* **Page excerpt**
┄┄┄┄┄┄┄┄┄┄

[ 
https://issues.apache.org/jira/browse/HADOOP-2763?page=com.atlassian.jira.plugin.system.issuetabpanels:comment-tabpanel&focusedCommentId=12564701#action_12564701
 ] 

Christian Kunz commented on HADOOP-2763:
----------------------------------------

7 hours after leaving safemode there are  179 under-replicated blocks, with 14 
single replications. I was successfully copying 4 critical files containing 
single-replicated blocks to local filesystem.

Question is: why can replication of a block from a datanode repeatedly fail 
although it is possible to copy it to local filesystem?

> Replication Monitor timing out repeatedly
> -----------------------------------------
>
>                 Key: HADOOP-2763
>                 URL: https://issues.apache.org/jira/browse/HADOOP-2763
>             Project: Hadoop Core
>          Issue Type: Bug
>          Components: dfs
>    Affects Versions: 0.16.0
>         Environment: Jan 28 nightly build
> With patches 2095, 2119, and 2723
>            Reporter: Christian Kunz
>
> I upgraded a Hadoop installation to the Jan 28 nightly build.

┄┄┄┄┄┄┄┄┄┄

* **Given request 1**
Restate the paragraph of the HADOOP-2763 comment beginning "7 hours after leaving safemode" more briefly, keeping its main facts.

* **Data in this exercise**
┄┄┄┄┄┄┄┄┄┄

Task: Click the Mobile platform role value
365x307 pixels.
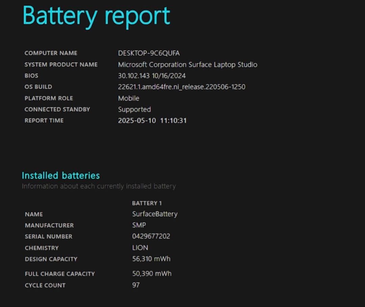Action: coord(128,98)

┄┄┄┄┄┄┄┄┄┄

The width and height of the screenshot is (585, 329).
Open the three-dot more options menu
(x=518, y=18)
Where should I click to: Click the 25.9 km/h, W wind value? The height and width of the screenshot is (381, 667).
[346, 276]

┄┄┄┄┄┄┄┄┄┄

* **Given request 2**
Update the part of the listing that opens with the line containing "Task: Click the Mobile platform role value" and closes with the line containing "Action: coord(128,98)", swapping "Mobile platform" for "Desktop platform" and changing nothing else. Return only those lines, leaving out the pictures.

* **Written solution 1**
Seven hours after leaving safemode, 179 blocks were still under-replicated, 14 of them with a single replica. Four critical files containing single-replicated blocks were nonetheless copied to the local filesystem successfully.

* **Written solution 2**
Task: Click the Desktop platform role value
365x307 pixels.
Action: coord(128,98)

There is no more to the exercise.